Directions for this task. Could you quote the items below verbatim, starting with the line containing "Click the Certificate" and going on through the line containing "pos(236,584)"? Leave the pictures out of your answer.
------------------------------
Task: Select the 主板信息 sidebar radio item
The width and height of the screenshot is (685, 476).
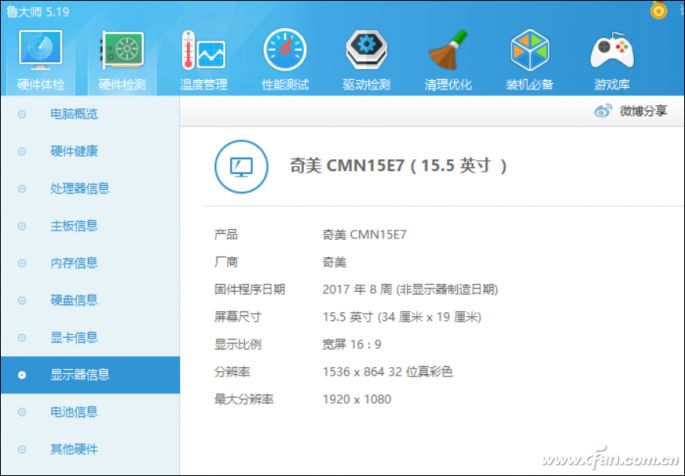Action: [x=90, y=226]
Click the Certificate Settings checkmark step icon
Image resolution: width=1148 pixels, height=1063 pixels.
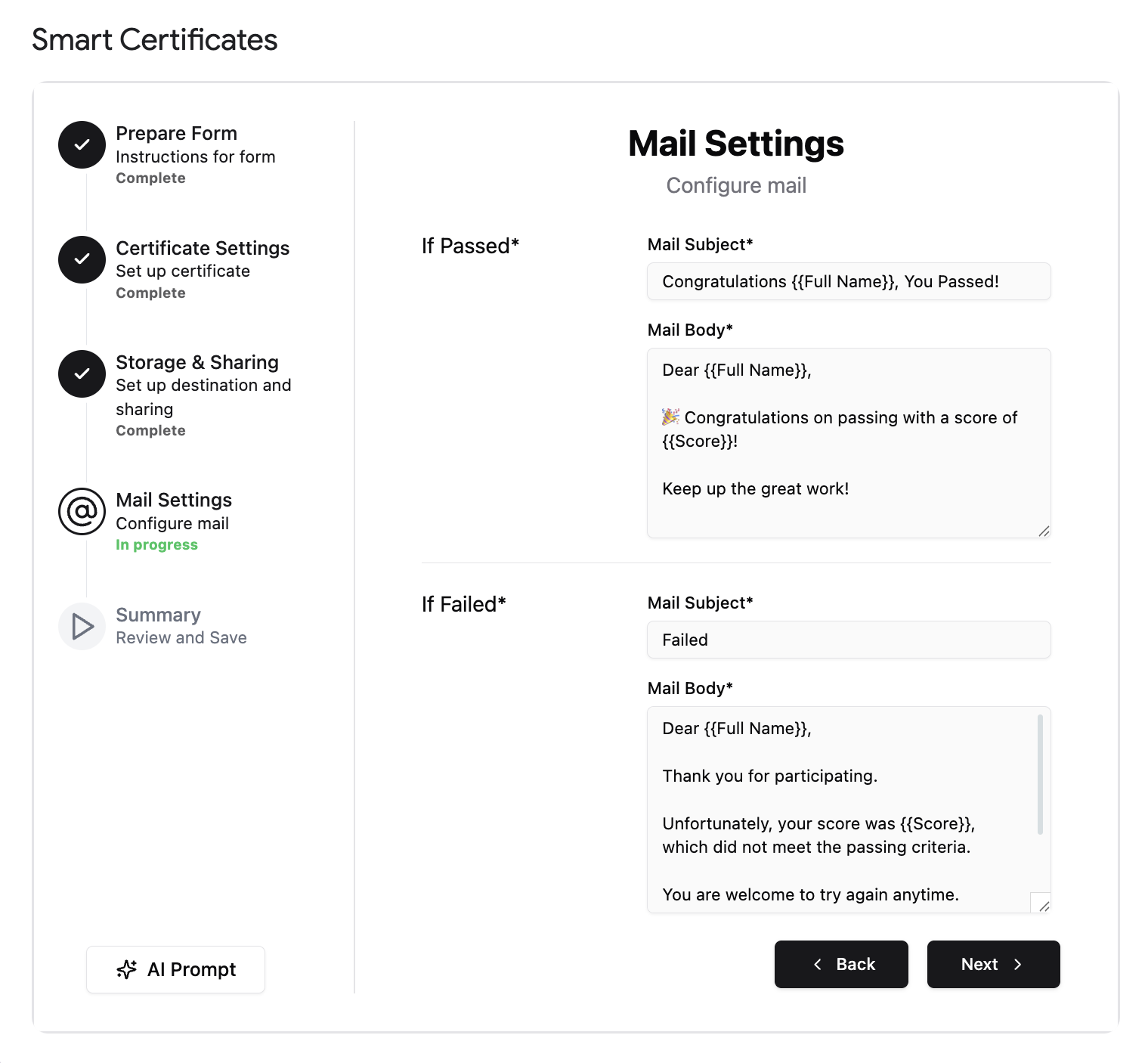pyautogui.click(x=82, y=259)
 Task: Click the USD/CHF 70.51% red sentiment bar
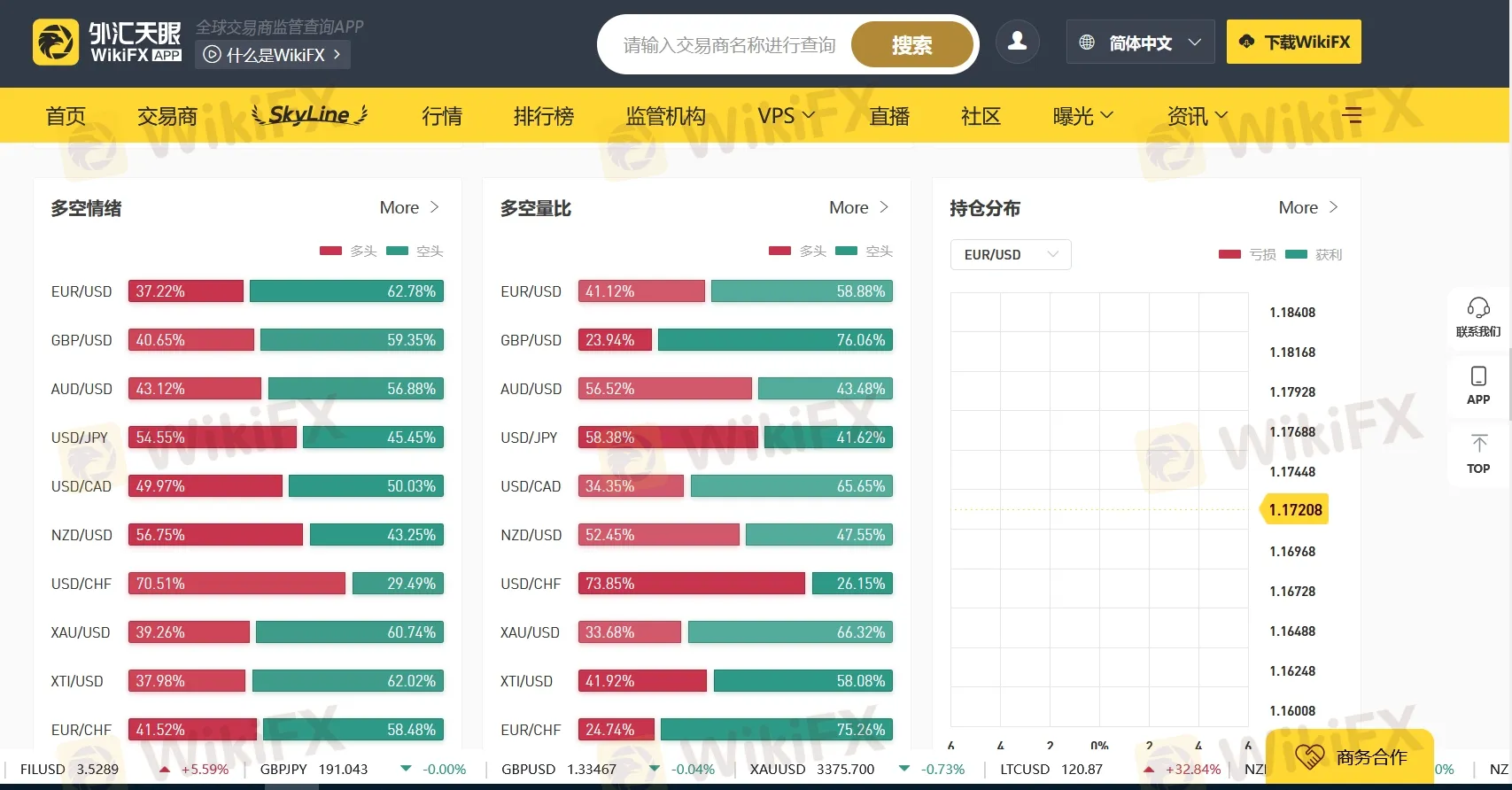pos(236,584)
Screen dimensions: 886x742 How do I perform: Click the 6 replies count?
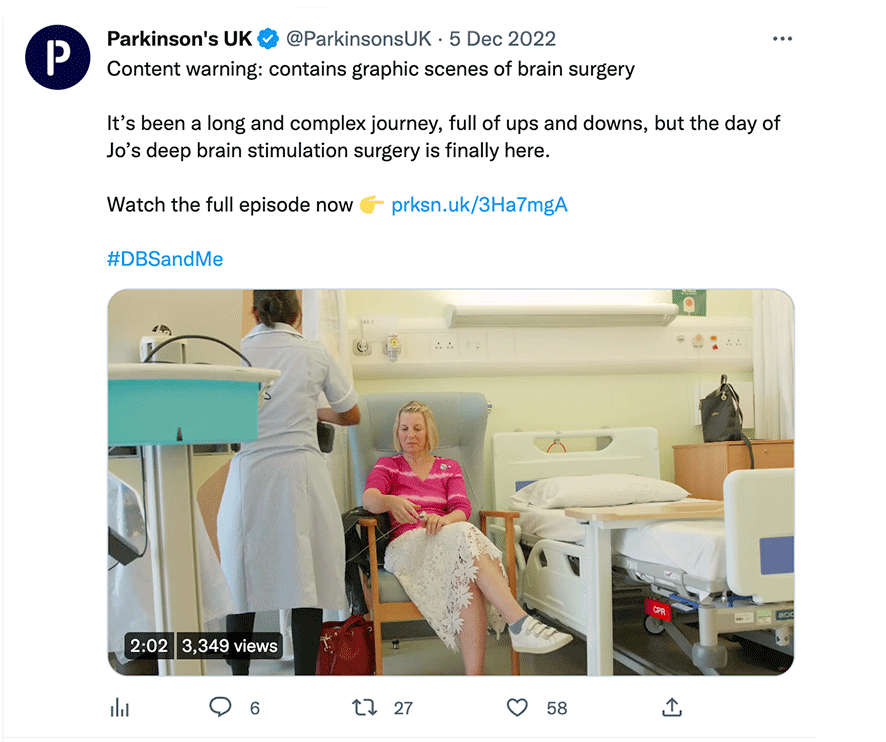coord(255,708)
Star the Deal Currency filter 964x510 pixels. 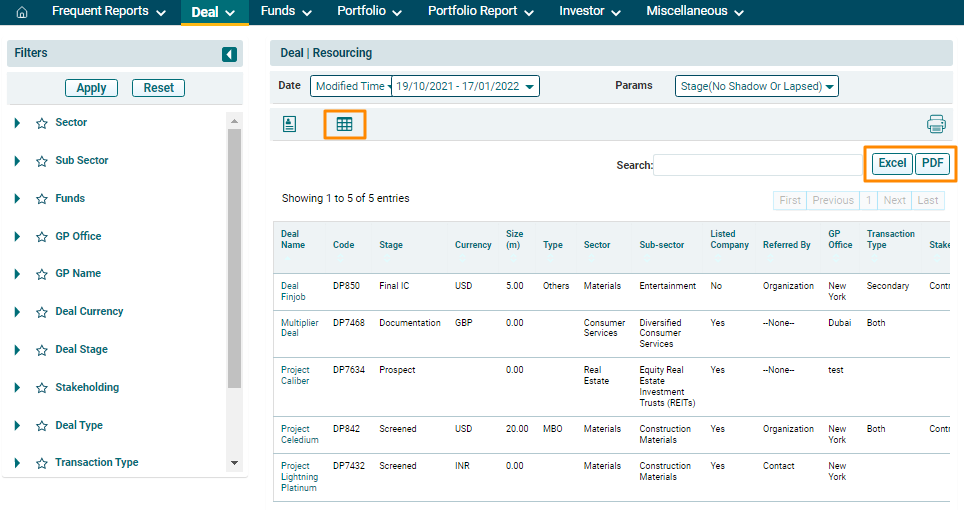[42, 312]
------------------------------
Answer to this problem.
Click the Certificate Settings checkmark step icon
Image resolution: width=1148 pixels, height=1063 pixels.
pyautogui.click(x=82, y=259)
 Task: Click the USD/CHF 70.51% red sentiment bar
pos(236,584)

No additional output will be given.